Men’s Soccer: Firster, Brode happy to be back after last year’s injuries

By Sergei Feldman

You often hear that injuries are a part of the game. For the Pitt men’s soccer team last season, the Panthers were of the unfortunate variety.

In the last game of the preseason against Penn State, senior midfielder Matt Firster dribbled the ball and said he felt he might have tweaked his quad muscle.

Hoping it was nothing, Firster said he learned the following game that he had endured a tear, which made him miss the rest of the season and red shirt.

It was a huge blow to the team, and three games into the season against Duquesne, sophomore Ryan Brode launched for a ball and came down with what he said felt like a groin injury.

Brode bought some time, hoping the pain might subside — it didn’t.

The next game, Brode said he felt more bothered with the pain and ultimately learned he had pulled his groin, causing the Panthers to add another player to the injury list.

“It was very depressing,” Firster said. “I never really got hurt like that before, but I knew that everything the trainers were putting me through would get me back to tip-top shape.”

As for the team, it managed to stay afloat in the earlier part of the season and even catapulted to one of its best starts in history.
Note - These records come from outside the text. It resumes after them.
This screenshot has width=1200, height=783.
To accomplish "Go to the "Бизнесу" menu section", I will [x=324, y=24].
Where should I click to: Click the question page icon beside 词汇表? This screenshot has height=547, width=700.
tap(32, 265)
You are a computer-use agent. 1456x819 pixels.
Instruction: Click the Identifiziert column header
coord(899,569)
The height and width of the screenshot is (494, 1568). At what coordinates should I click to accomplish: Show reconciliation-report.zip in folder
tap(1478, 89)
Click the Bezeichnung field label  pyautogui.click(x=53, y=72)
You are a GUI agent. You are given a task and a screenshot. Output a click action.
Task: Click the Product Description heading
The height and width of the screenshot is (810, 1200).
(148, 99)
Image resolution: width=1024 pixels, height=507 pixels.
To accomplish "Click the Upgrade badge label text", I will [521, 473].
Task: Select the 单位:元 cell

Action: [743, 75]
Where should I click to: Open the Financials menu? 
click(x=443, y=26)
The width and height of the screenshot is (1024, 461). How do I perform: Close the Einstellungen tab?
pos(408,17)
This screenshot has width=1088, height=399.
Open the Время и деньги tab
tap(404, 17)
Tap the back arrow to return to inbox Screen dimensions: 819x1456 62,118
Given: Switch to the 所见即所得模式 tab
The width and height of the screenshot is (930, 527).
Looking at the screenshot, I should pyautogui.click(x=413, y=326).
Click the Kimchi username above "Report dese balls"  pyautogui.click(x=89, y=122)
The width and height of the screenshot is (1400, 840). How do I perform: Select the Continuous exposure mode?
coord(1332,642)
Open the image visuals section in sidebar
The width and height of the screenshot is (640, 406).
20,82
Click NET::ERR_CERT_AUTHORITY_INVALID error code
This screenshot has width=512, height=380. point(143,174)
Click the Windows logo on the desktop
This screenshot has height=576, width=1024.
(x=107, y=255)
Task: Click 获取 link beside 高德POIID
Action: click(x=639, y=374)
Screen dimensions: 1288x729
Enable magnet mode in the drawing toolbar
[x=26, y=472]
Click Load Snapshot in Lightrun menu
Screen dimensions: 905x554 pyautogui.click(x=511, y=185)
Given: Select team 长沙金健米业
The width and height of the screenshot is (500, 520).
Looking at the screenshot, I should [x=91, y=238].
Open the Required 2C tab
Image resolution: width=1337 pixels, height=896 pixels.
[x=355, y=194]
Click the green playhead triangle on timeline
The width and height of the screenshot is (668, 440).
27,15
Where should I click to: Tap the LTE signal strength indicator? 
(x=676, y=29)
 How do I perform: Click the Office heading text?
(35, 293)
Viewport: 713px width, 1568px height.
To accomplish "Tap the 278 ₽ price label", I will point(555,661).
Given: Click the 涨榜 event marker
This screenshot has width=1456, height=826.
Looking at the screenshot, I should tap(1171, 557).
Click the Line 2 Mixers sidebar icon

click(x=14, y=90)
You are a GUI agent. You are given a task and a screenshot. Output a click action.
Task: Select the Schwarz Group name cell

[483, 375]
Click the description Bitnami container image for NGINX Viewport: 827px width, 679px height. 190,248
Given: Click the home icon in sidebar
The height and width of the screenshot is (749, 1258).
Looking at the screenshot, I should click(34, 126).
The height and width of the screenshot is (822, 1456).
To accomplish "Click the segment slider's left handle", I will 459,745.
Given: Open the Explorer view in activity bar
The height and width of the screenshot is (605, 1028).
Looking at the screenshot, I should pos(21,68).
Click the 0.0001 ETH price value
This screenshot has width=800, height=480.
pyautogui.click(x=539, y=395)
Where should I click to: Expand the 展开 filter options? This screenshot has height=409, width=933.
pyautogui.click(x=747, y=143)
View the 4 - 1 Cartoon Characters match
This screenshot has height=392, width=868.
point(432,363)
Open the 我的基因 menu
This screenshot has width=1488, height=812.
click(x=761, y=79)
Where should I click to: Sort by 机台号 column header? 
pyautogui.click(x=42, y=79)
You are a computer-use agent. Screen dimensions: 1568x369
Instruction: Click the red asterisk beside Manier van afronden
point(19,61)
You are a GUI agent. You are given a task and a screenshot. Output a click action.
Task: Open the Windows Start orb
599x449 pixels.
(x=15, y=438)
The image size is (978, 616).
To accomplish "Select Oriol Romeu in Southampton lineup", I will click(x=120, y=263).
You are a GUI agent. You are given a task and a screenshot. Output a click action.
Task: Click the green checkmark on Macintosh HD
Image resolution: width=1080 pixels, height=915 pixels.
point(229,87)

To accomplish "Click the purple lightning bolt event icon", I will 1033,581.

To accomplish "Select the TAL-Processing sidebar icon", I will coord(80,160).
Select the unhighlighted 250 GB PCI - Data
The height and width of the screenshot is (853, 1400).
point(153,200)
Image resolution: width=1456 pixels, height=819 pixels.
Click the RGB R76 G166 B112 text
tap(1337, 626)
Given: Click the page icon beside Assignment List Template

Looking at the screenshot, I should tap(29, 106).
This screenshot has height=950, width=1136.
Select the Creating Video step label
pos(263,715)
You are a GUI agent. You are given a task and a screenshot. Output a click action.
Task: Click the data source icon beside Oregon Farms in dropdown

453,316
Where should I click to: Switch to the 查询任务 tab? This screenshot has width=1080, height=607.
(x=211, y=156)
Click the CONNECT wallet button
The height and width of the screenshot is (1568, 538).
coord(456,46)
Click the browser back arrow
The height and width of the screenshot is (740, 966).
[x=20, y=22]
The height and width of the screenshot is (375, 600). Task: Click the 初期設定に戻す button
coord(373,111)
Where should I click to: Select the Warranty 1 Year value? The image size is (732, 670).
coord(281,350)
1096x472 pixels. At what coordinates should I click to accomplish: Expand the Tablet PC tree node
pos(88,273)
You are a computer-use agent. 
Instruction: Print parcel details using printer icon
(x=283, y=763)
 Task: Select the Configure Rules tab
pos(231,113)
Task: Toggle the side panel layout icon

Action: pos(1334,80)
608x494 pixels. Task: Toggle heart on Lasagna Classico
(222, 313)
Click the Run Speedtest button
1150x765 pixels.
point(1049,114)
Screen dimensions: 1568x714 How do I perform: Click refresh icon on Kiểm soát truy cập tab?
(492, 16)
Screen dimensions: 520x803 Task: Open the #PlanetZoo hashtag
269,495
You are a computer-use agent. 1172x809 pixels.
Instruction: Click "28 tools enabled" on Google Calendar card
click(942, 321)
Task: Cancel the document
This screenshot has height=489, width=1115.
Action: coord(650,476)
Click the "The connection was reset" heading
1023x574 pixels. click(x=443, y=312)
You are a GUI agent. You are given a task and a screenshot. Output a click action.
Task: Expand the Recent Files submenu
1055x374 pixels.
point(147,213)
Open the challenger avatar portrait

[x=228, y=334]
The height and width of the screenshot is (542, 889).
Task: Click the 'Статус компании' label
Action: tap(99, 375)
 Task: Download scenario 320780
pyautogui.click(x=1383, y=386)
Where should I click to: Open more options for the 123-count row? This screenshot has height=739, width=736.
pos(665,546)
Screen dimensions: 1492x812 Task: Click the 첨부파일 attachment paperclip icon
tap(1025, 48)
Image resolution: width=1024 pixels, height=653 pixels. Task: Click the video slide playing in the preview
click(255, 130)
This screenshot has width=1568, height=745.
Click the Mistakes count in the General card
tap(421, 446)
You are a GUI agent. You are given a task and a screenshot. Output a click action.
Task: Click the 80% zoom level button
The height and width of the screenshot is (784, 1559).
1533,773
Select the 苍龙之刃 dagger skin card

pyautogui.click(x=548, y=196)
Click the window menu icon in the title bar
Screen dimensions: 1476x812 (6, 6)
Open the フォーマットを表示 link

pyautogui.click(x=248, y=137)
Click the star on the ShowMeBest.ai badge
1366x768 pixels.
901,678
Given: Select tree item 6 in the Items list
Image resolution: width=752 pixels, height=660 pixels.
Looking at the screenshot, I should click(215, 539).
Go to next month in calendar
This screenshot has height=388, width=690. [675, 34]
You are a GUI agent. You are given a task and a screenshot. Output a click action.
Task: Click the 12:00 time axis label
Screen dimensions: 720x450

The Panthers jumped out to a 5-1-1 record, including a 1-0 win over then No. 20-ranked Rutgers.

But as Pitt ran into a stretch of competitive Big East conference games, losing the injured players started to affect the team’s overall performance.

Trainers would rehabilitate the injuries, but nothing could heal the injured players’ pain of watching the team struggle and knowing they couldn’t contribute.

“It was absolutely terrible,” Firster said.

Brode agreed.

“I started every game besides my first one freshman year,” he said. “I played every minute with the team, and not being able to help [on the field] was awful.”

The injuries to both players took skill out of the lineup, but in Brode’s case, an element of leadership was missed.

“I guess we lost some seniority [when I went down],” Brode said. “But I tried to do whatever I could to help out with the leadership and bestow whatever knowledge or experience I had with some of the other younger guys.”

With both players back in the lineup, head coach Joe Luxbacher and the other players said they see the value of depth.

Prior to the season opener last week, Luxbacher emphasized the importance of having players come off the bench and contribute, which proved to be the case in the Panthers’ first victory of the season.

That luxury wasn’t available last season, as many players were thrust into unfamiliar starting roles.

But the Panthers grew stronger from their adversity.

The 2009-10 season is just getting underway, so both players still have time to recover and contribute.

In the meantime, both Firster and Brode said they are confident with their progress and the likelihood that their performance will reveal they haven’t missed a beat.

“I probably have more expectations for myself now,” Brode said, while Firster said he’s “not hesitant one bit.”

With skill, leadership and undeniable toughness back in the lineup, the Panthers are poised to avenge last season’s Big East downfall and exceed expectations in the process.